Analyst Ratings January 23, 2026

Cantor Fitzgerald Assigns Neutral Rating with $160 Price Target to Primoris Services

Primoris Services’ diversified infrastructure operations show strong recent growth but face valuation concerns amid mixed analyst perspectives

By Priya Menon PRIM
Cantor Fitzgerald Assigns Neutral Rating with $160 Price Target to Primoris Services
PRIM

Cantor Fitzgerald has launched coverage of Primoris Services Corporation, assigning a Neutral rating and setting a price target of $160. The company, currently valued at $8.14 billion with shares trading around $150.56, has exhibited a significant 71.9% gain over the past year. While strong operational execution and a sizable backlog support earnings visibility, some valuation metrics and varied analyst opinions introduce caution for investors.

Key Points

  • Primoris Services operates as a diversified contractor with substantial presence in utility, energy, and civil sectors, supporting earnings visibility through a record $11.1 billion backlog.
  • Strong recent financial performance is driven by double-digit organic growth, improved cost efficiencies, and margin expansion.
  • Current valuation metrics suggest the stock may be trading above fair value, despite positive momentum in key energy markets and supportive analyst upgrades.
Cantor Fitzgerald initiated their evaluation of Primoris Services Corporation (NYSE: PRIM) by establishing a Neutral rating and a price target of $160 on Friday. Trading near $150.56, Primoris holds a market capitalization of approximately $8.14 billion, having experienced a 71.9% increase in stock price over the previous 12 months.
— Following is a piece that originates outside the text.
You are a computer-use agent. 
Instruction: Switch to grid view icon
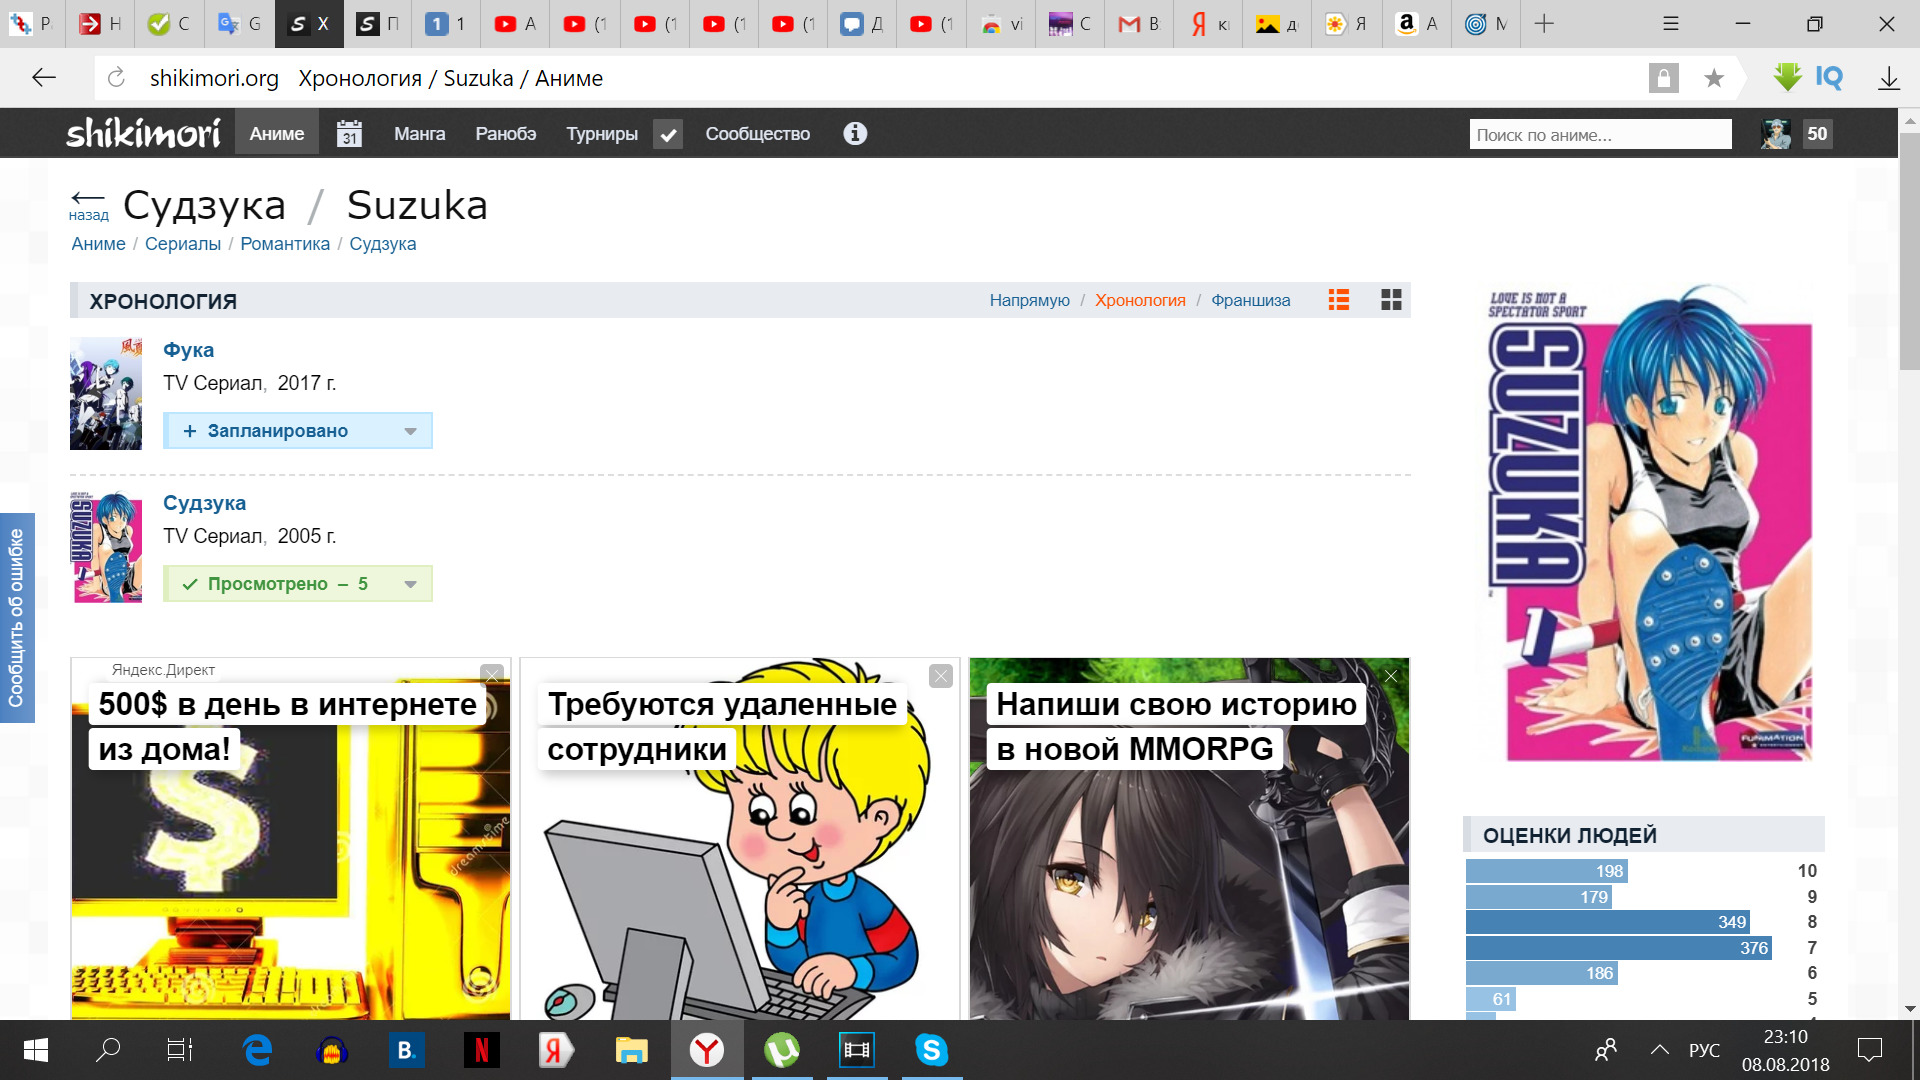point(1391,300)
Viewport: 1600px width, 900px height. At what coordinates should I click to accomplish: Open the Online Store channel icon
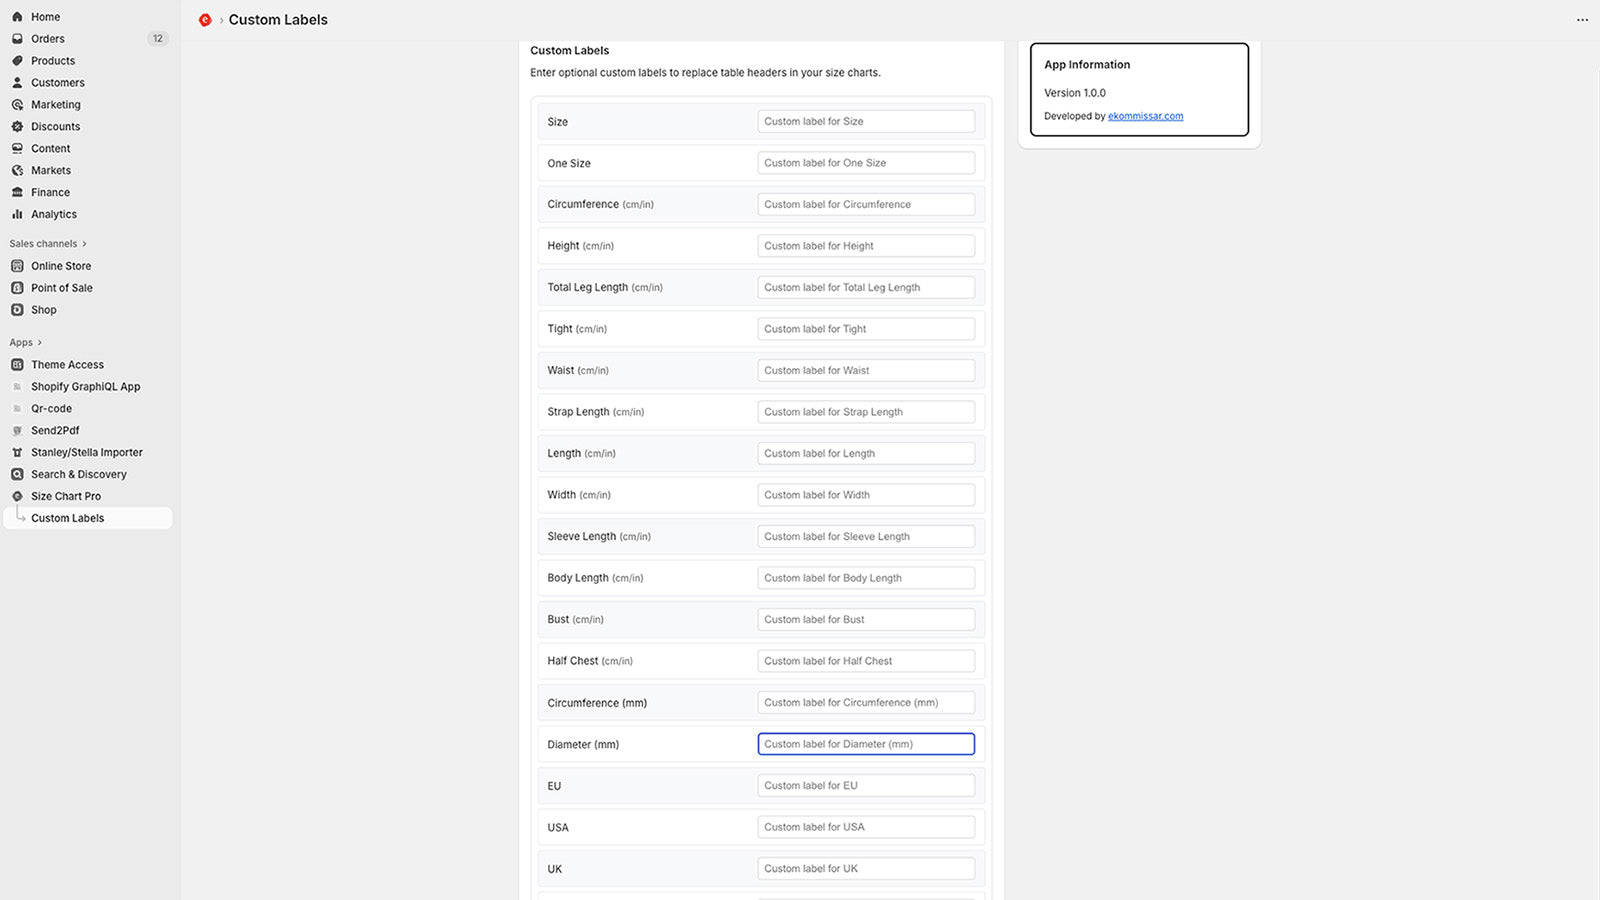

Primoris operates as a diversified infrastructure contractor with substantial involvement in utility, energy, and civil engineering markets. According to InvestingPro metrics, its financial structure reveals a moderate leverage position, with a debt-to-equity ratio of 0.59, highlighting a measured approach to debt management.

Recently, Primoris reported record performance outcomes propelled by organic growth exceeding double digits, enhancements in cost control, and expansions in profit margins attributed to improvements in selling, general, and administrative expenses alongside strong project delivery.

The organization’s backlog stands impressively at $11.1 billion, significantly supported by a $6.6 billion record in recurring Master Service Agreements (MSA). These agreements extend visibility into operational revenue streams through 2026, underpinning earnings stability and predictability.

From a valuation standpoint, Primoris shows diluted earnings per share of $5.05 and a price-to-earnings ratio of 29.7. This valuation suggests the stock is trading above what InvestingPro considers its fair value, indicating potential overvaluation at its current share price.

Management reports ongoing momentum across key energy-related segments, including utility-scale solar projects, battery storage solutions, natural gas generation, and pipeline infrastructure. Emerging growth in battery storage and gas generation sectors helps offset the deceleration seen in renewable energy segment growth, which is affected by prior pull-forwards of projects.

Additional analysis from InvestingPro points out that despite a low P/E ratio relative to projected near-term earnings growth and a price/earnings-to-growth (PEG) ratio of merely 0.44, technical indicators such as the Relative Strength Index (RSI) suggest that the stock is entering overbought territory.

In related reports, Jefferies increased its target price for Primoris to $161 following a robust third-quarter performance and raised fiscal year 2025 guidance. KeyBanc also lifted their price target to $159, attributing this to strong revenues driven by accelerated activity in renewables sectors.

Conversely, JPMorgan downgraded the stock from Overweight to Neutral, citing concerns about decelerating growth projected for fiscal year 2026. Goldman Sachs initiated coverage with a Sell rating, citing expectations of slowed organic growth influenced by earlier-than-anticipated solar revenue recognition.

These diverse analyst perspectives underscore a balance between enthusiasm for Primoris’s growth potential and caution regarding valuation and future growth sustainability. Investors are advised to consider these varied viewpoints within the broader context of infrastructure and energy markets.

Finally, Primoris’s integration into evolving market dynamics and focus areas ties directly to sectors such as energy infrastructure, utility-scale renewables, and heavy civil contracting, all of which bear relevance for industrial investors monitoring multi-tier supply chains and backlog realization trends.

Risks

  • Potential overvaluation of Primoris services stock due to trading above InvestingPro fair value may pose downside risk for investors.
  • Growth slowdown anticipated in fiscal year 2026, as highlighted by JPMorgan and Goldman Sachs, poses uncertainty for revenue and earnings trajectory.
  • Market volatility and shifts in renewable energy project timing could impact Primoris's growth areas, particularly in solar and battery storage sectors.